The Britney Spears Problem by Brian Hayes.
From the article:
Back in 1999, the operators of the Lycos Internet portal began publishing a weekly list of the 50 most popular queries submitted to their Web search engine. Britney Spears—initially tagged a “teen songstress,” later a “pop tart“—was No. 2 on that first weekly tabulation. She has never fallen off the list since then—440 consecutive appearances when I last checked. Other perennials include Pamela Anderson and Paris Hilton. What explains the enduring popularity of these celebrities, so famous for being famous? That’s a fascinating question, and the answer would doubtless tell us something deep about modern culture. But it’s not the question I’m going to take up here. What I’m trying to understand is how we can know Britney’s ranking from week to week. How are all those queries counted and categorized? What algorithm tallies them up to see which terms are the most frequent? (emphasis added)
Deeply interesting discussion on the analysis of stream data and algorithms for the same.
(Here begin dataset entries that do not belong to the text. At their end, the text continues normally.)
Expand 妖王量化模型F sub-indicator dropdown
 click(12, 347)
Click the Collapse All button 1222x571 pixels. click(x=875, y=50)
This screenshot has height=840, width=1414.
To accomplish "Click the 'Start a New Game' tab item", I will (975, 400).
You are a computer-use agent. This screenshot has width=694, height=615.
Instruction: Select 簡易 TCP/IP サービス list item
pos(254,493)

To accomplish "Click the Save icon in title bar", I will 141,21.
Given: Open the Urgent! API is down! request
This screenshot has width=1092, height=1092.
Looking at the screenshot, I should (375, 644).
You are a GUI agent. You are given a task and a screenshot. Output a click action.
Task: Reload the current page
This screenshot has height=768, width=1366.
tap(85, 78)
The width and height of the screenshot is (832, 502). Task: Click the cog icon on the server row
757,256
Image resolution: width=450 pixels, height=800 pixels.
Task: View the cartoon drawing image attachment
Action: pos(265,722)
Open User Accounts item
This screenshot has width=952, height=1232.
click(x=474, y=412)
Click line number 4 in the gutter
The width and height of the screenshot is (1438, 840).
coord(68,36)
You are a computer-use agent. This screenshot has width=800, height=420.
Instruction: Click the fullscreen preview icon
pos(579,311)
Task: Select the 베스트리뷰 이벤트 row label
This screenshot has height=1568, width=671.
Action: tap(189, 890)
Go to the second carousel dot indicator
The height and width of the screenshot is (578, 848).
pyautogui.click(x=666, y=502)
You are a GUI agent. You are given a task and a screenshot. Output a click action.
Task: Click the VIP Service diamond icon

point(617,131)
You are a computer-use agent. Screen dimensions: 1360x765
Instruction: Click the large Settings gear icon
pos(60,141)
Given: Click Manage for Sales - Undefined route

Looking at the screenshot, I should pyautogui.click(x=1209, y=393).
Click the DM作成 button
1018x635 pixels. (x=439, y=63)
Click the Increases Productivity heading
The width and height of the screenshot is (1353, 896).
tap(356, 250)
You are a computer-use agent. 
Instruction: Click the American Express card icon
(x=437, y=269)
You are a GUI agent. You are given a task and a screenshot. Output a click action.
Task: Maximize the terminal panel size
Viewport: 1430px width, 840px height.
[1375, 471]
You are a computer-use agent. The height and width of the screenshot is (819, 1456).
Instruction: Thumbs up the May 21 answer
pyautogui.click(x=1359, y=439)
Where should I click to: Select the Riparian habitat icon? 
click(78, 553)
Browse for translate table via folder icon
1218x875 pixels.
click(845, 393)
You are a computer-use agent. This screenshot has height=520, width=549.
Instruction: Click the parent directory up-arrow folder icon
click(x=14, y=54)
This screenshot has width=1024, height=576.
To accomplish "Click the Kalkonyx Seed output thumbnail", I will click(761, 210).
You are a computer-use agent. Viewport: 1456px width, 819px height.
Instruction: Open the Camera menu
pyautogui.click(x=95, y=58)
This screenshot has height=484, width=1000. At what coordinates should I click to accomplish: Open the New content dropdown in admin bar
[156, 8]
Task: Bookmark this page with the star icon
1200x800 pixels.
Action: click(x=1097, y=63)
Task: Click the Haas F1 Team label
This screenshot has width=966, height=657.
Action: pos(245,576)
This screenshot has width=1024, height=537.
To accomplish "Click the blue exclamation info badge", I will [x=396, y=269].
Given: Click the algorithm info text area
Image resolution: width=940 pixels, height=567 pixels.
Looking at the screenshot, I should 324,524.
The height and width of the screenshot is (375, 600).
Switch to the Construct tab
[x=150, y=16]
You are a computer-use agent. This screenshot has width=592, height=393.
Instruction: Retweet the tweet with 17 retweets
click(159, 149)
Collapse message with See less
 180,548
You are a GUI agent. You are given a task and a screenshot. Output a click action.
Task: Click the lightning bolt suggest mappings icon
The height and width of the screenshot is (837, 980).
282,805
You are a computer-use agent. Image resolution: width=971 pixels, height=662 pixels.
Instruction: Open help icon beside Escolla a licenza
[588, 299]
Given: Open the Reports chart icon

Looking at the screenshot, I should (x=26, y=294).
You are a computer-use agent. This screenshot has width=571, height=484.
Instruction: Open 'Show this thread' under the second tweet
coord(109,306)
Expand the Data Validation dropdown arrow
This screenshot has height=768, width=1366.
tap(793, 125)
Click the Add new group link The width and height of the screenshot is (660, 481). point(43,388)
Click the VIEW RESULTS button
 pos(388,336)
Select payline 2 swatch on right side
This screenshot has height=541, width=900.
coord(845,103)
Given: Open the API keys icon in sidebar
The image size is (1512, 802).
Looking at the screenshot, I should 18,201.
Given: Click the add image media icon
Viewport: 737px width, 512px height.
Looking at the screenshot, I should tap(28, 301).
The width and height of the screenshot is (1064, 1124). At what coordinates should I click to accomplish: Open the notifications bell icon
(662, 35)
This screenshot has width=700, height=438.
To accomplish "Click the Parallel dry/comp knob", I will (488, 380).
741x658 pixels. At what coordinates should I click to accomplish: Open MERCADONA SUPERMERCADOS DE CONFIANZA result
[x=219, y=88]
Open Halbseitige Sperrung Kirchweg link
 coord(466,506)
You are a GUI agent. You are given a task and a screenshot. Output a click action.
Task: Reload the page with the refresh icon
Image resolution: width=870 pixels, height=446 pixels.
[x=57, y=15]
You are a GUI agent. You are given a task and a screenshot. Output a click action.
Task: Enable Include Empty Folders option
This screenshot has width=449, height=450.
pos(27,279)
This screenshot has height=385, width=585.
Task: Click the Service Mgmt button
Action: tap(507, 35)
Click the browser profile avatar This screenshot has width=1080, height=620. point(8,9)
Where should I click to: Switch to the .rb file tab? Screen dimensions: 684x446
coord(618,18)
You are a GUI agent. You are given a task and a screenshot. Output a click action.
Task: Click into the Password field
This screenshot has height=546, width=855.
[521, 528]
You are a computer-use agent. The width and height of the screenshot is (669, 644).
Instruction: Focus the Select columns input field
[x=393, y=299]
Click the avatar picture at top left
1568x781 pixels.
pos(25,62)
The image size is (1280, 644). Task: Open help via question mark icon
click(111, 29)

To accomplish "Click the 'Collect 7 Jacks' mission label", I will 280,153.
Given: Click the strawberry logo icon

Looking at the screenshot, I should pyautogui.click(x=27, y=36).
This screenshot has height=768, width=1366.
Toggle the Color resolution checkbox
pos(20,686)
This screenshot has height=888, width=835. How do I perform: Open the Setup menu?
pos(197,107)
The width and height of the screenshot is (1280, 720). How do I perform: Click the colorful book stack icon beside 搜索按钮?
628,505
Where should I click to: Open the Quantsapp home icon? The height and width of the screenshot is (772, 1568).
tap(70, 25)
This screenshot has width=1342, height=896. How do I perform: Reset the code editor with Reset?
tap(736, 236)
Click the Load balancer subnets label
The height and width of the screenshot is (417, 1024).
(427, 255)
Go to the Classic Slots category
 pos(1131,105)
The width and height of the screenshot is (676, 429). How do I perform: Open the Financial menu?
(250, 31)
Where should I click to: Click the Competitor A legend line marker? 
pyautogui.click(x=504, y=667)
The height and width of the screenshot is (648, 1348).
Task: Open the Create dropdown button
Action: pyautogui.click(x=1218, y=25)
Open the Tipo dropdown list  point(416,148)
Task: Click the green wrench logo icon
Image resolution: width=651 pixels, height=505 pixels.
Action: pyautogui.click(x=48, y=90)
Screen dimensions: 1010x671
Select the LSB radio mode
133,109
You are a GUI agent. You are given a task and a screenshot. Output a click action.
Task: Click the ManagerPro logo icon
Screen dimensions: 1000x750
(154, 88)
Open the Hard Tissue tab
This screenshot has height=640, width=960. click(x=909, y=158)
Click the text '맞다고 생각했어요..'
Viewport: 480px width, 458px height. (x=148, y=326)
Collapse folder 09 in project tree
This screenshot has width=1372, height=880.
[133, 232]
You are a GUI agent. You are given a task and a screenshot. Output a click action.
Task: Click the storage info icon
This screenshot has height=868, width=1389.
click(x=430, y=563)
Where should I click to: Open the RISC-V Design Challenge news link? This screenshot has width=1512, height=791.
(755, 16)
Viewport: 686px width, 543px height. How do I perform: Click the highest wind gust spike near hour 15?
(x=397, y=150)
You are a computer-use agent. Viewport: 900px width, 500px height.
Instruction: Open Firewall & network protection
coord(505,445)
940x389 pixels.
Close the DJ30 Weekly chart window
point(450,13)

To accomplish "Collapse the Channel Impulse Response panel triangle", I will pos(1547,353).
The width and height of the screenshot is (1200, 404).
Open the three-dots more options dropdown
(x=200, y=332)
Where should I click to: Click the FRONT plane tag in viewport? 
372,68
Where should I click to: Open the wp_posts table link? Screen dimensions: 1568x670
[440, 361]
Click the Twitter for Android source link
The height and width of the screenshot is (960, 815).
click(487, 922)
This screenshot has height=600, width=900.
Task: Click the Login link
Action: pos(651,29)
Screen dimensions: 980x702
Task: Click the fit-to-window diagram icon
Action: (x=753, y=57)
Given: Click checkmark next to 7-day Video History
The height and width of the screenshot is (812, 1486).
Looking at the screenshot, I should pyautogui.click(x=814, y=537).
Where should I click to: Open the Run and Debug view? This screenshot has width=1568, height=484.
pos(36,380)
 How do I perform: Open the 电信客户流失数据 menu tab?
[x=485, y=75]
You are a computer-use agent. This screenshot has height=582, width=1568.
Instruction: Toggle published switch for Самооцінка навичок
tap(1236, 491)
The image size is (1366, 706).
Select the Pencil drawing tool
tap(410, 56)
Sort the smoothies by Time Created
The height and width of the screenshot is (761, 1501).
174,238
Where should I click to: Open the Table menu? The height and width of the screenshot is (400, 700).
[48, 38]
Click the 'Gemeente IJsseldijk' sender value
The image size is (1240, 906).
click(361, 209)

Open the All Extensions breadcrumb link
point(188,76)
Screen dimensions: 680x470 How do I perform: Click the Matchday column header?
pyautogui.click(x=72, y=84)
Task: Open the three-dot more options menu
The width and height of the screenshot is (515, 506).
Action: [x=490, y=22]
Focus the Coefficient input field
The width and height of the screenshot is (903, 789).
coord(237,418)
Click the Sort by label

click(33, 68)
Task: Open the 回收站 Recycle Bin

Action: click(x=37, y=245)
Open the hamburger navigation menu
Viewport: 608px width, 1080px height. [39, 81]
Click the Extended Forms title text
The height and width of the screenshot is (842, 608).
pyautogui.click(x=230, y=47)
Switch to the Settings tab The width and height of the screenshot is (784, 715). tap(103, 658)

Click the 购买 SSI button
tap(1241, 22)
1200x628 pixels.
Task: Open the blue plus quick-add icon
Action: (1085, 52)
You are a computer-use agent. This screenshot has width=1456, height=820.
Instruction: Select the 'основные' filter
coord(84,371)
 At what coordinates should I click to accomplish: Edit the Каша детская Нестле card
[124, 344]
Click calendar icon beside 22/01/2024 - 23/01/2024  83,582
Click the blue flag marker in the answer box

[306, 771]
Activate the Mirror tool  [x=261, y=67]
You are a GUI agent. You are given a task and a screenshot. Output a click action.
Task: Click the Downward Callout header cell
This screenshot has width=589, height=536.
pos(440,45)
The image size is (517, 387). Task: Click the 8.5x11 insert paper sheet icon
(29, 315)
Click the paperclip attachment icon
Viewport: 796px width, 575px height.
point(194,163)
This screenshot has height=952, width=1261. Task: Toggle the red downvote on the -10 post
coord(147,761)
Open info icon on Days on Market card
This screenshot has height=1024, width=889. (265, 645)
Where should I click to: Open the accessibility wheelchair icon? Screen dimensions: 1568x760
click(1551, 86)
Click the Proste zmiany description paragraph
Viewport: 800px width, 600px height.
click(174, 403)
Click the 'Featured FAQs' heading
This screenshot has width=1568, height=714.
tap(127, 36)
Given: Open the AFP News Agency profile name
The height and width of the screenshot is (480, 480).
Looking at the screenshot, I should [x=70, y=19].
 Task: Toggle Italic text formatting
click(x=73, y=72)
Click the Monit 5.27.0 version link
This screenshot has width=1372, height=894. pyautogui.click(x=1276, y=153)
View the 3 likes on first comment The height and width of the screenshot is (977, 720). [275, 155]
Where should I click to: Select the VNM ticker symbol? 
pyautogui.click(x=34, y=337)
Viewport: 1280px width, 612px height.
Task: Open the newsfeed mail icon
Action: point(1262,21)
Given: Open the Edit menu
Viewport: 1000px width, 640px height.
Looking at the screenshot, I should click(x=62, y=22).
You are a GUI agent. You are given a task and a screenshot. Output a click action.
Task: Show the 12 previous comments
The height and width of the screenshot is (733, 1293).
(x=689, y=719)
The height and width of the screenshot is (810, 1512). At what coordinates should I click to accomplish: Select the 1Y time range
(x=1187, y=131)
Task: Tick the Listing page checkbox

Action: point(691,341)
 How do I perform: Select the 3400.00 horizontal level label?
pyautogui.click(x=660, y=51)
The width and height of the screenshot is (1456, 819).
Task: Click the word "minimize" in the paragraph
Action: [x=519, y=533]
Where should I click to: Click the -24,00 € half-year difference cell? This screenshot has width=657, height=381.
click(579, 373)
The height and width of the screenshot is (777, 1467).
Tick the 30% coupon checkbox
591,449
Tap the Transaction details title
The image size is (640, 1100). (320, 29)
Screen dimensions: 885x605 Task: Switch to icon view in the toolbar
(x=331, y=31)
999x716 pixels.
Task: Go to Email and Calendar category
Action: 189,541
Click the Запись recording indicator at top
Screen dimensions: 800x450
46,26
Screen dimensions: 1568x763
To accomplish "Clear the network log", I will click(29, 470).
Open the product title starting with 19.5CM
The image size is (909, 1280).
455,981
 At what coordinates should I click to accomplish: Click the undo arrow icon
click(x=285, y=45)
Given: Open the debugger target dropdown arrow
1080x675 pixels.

Very much worth a close read if you are working on or interested in such issues.
The article concludes:
All this mathematics and algorithmic engineering seems like a lot of work just for following the exploits of a famous “pop tart.” But I like to think the effort might be justified. Years from now, someone will type “Britney Spears” into a search engine and will stumble upon this article listed among the results. Perhaps then a curious reader will be led into new lines of inquiry. (emphasis added)
But what if the user enters “pop tart?” Will they still find this article? Or will it be “hit” number 100,000, which almost no one reaches? As of 20 July 2011, there were some 13 million “hits” for “pop tart” on a popular search engine. I suspect at least some of them are not about Britney Spears.
So, should I encounter a resource about Britney Spears, using the term “pop tart,” how am I going to accumulate those up for posterity?
Or do we all have to winnow search chaff for ourselves?*
*Question for office managers: How much time do you think your staff spends winnowing search chaff already winnowed by another user in your office?